In 2001, an article was published stating that for people with gluten sensitivity or celiac disease, eating gluten even just once per month raised the risk of death by a significant 600%.
Making a final decision
First up, make a list of all the symptoms that bother you, whether they be every now and then or chronic. Be careful not to assume, e.g, your back hurts so it must be the way you slept. Just write them down.
Then, for sixty days, go on a gluten-free diet. If you don’t think you can, that could mean you’re addicted to gluten.

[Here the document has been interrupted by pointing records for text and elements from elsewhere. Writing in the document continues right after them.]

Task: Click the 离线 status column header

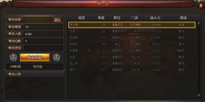Action: point(183,18)
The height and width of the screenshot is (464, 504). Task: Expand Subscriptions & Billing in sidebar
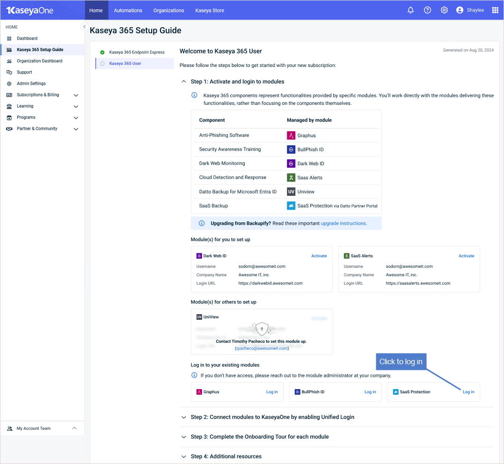click(76, 95)
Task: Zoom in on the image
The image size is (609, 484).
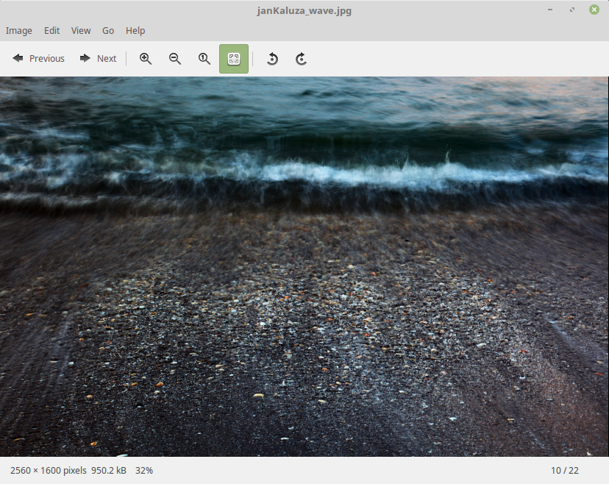Action: [x=146, y=59]
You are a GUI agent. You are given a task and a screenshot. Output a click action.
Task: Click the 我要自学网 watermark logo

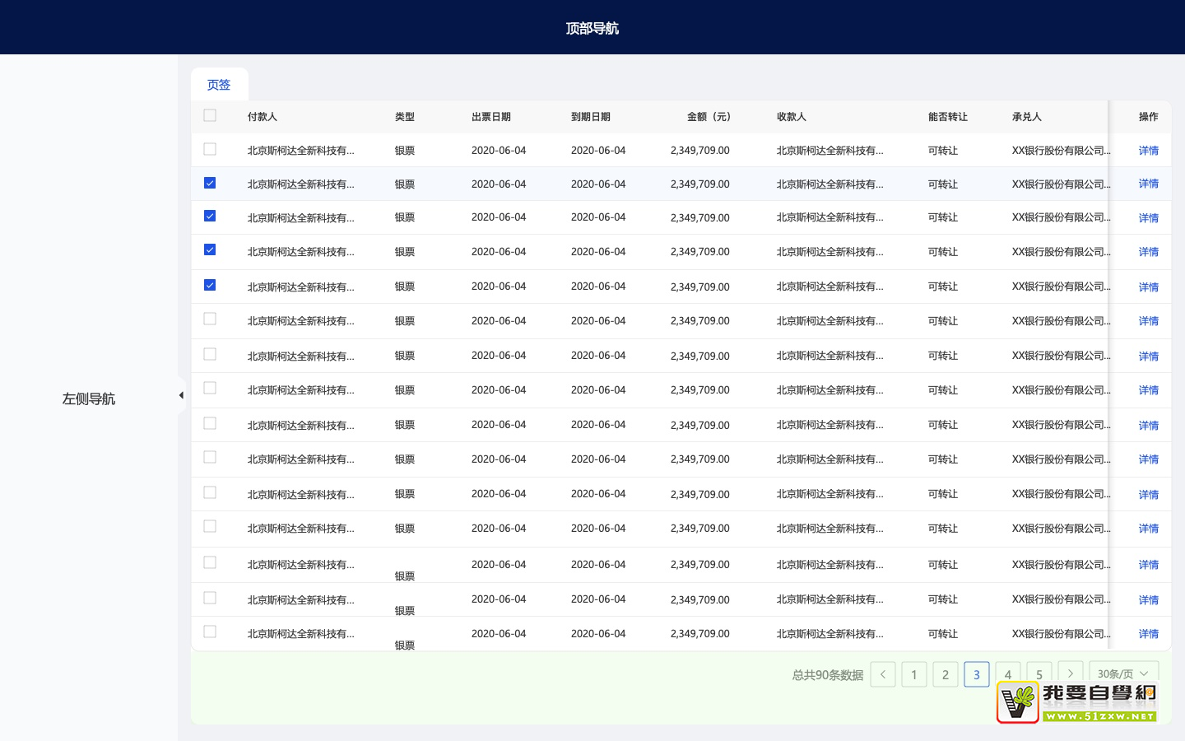(x=1076, y=703)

It’s common to have an addiction to things we have allergies to.
The foods that need to be avoided consist of:
wheat, rye, barley, spelt, kamut, oats, and triticale, i.e. grains that contain gluten.
Buckwheat, sorghum grains, rice and quinoa are gluten-free.
When it comes to foods that are packaged, carefully read the labels. Here is a site for your reference (http://www.celiac.com/).
Once the 60 days is over, review your notes to see the remaining symptoms, if any. If most have disappeared, you may decide to stick with being gluten free.
If you’re not sure, return to your previous diet and see what symptoms return.
After six months of being on a gluten-free diet, you might be able to reincorporate some of your old foods gradually without any issues.
Still not sure?
Seek out a functional medicine physician or an integrative practitioner to guide you.